ESPE Abstracts (2015) 84 P-3-1109

Acute Phase Proteins and Endocrine Dysfunction after Traumatic Brain Injury in Childhood

Olga Verigakia, Ioannis Papassotirioub, Neofytos Prodromouc, George Sfakianosc, George Chrousosa & Christina Kanaka-Gantenbeina


aFirst Department of Pediatrics, University of Athens, Medical School, Agia Sophia Children’s Hospital, Athens, Greece; bDepartment of Clinical Biochemistry, Aghia Sophia Children’s Hospital, Athens, Greece; cDepartment of Neurosurgery, Aghia Sophia Children’s Hospital, Athens, Greece.


Background: Endocrine impairments, such as diabetes insipidus (DI), growth hormone deficiency (GHD) and, to a lesser degree, thyroid or cortisol deficiencies, have been reported after traumatic brain injury (TBI) in adults and much less in children both at the acute post-traumatic phase and after a lag period of time. However, no prospective data exist on the endocrine and acute phase protein response to TBI in childhood.

Aim/objective: To unravel possible endocrine impairment and acute phase protein response after TBI in children hospitalized in a single pediatric Neurosurgery department.

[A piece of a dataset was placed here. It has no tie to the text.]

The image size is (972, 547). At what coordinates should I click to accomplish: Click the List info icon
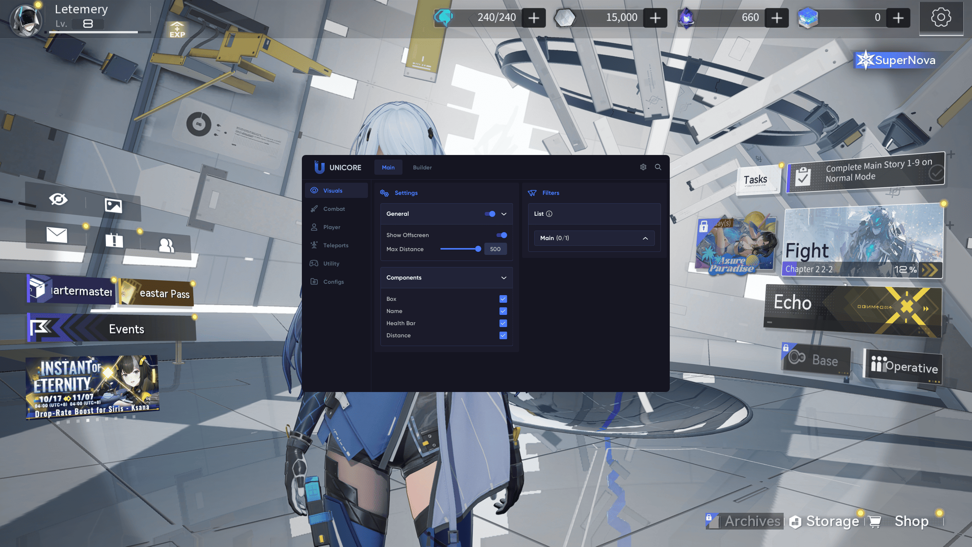(549, 214)
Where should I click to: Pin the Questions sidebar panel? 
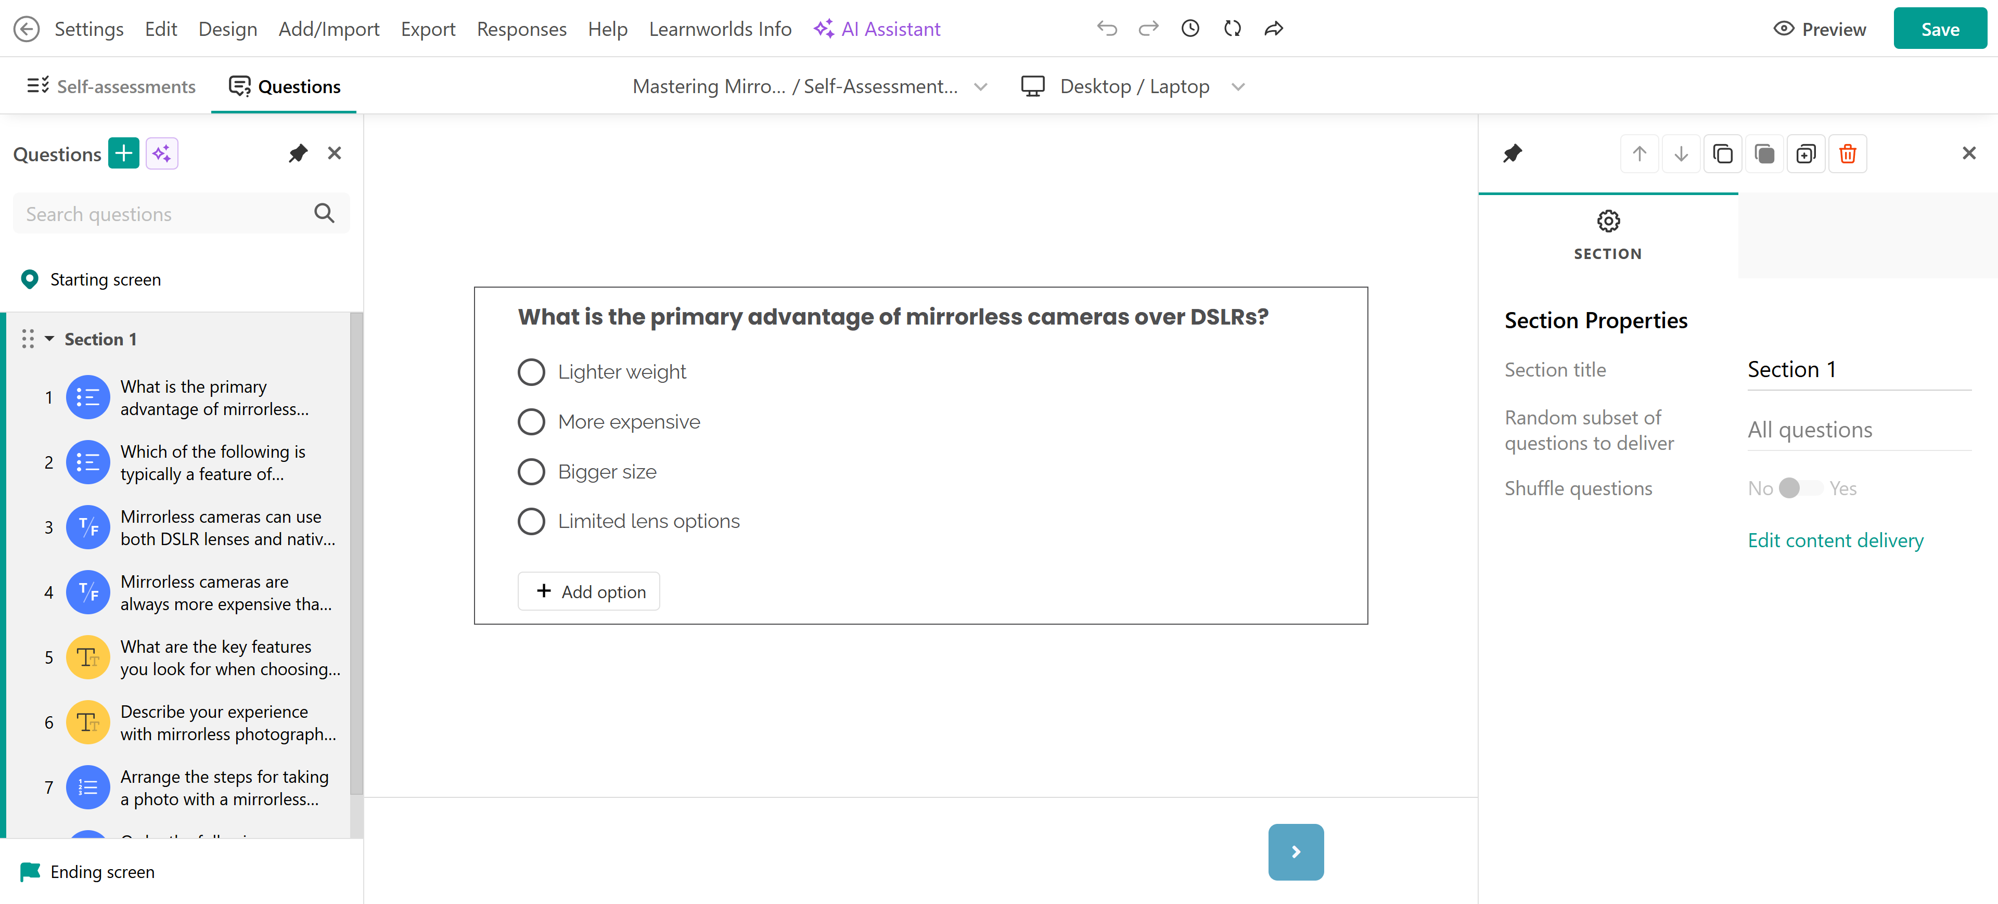[x=298, y=154]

Methods: Twenty-one children (11 girls), age range 1.3–12.6 years, with TBI were prospectively enrolled and studied at three phases: at the acute phase and at 6 and 12–18 months following the injury. Five out of the 21 patients dropped-out at 6 months and three more patients at 12–18 months. The endocrine and acute phase protein assessment was performed at all time-points.

Results: At the acute phase, GHD, as assessed by low IGF-1 levels, was found in 24% of cases, DI in 19% and subclinical hypothyroidism in 5%. Permanent endocrine dysfunctions 12–18 months after TBI were hypothyroidism and DI in 15% and low IGF1 levels in 6%. Contrary to literature data, prolactin levels were normal during the 1st and 2nd phase, with an increase observed in 12% of the cases 12–18 months after TBI. Moreover, S100b, a biomarker of brain damage was increased in all children at all phases, indicating a persisting neuronal damage 12–18 months after TBI. All children demonstrated a good spontaneous recovery with no clinically relevant permanent neurological deficits.

Conclusions: Our results reveal a significant percentage of endocrine dysfunction in children after TBI, both at the acute phase and long after the incident. A subclinical persistent neuronal damage observed in all children calls for long-term surveillance of children post TBI.